Assignment -
Copy the rows below word for word, beginning at the line that contains "What do you see at coordinates (104, 248)" and stopping after the line that contains "This screenshot has height=881, width=1431.".

Recorded data -

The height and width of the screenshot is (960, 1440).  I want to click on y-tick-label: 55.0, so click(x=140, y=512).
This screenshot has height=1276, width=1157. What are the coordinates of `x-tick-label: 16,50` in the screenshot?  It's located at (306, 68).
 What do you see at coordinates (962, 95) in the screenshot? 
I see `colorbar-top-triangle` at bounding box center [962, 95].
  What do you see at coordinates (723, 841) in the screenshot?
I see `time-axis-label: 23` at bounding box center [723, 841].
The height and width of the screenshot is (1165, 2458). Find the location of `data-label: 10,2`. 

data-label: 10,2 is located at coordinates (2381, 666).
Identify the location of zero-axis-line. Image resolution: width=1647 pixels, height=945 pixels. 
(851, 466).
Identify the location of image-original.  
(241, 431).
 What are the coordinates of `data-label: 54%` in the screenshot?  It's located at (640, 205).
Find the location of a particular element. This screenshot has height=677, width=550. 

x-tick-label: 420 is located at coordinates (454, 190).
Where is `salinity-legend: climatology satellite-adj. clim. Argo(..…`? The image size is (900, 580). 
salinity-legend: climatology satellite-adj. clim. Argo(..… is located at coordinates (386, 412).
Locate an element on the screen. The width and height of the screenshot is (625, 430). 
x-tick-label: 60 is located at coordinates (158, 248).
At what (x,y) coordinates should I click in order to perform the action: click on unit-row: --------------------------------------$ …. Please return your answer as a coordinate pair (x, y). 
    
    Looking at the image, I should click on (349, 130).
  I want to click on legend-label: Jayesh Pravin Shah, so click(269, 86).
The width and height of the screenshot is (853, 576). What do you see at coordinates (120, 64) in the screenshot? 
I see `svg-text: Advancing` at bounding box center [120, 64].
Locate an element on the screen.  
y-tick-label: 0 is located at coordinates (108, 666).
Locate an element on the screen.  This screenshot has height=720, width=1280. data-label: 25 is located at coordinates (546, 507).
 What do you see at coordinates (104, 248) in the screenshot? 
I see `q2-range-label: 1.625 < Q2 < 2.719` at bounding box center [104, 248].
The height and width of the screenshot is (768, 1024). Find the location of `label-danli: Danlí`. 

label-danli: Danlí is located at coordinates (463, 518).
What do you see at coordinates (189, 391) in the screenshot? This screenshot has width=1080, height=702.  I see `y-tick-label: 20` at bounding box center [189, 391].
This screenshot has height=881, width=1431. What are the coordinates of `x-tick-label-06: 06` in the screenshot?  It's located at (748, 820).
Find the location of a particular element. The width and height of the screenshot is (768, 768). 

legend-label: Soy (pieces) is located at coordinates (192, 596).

Written answer -
 What do you see at coordinates (104, 248) in the screenshot? 
I see `q2-range-label: 1.625 < Q2 < 2.719` at bounding box center [104, 248].
The height and width of the screenshot is (768, 1024). Find the location of `label-danli: Danlí`. 

label-danli: Danlí is located at coordinates (463, 518).
What do you see at coordinates (189, 391) in the screenshot? This screenshot has width=1080, height=702.  I see `y-tick-label: 20` at bounding box center [189, 391].
This screenshot has height=881, width=1431. What are the coordinates of `x-tick-label-06: 06` in the screenshot?  It's located at (748, 820).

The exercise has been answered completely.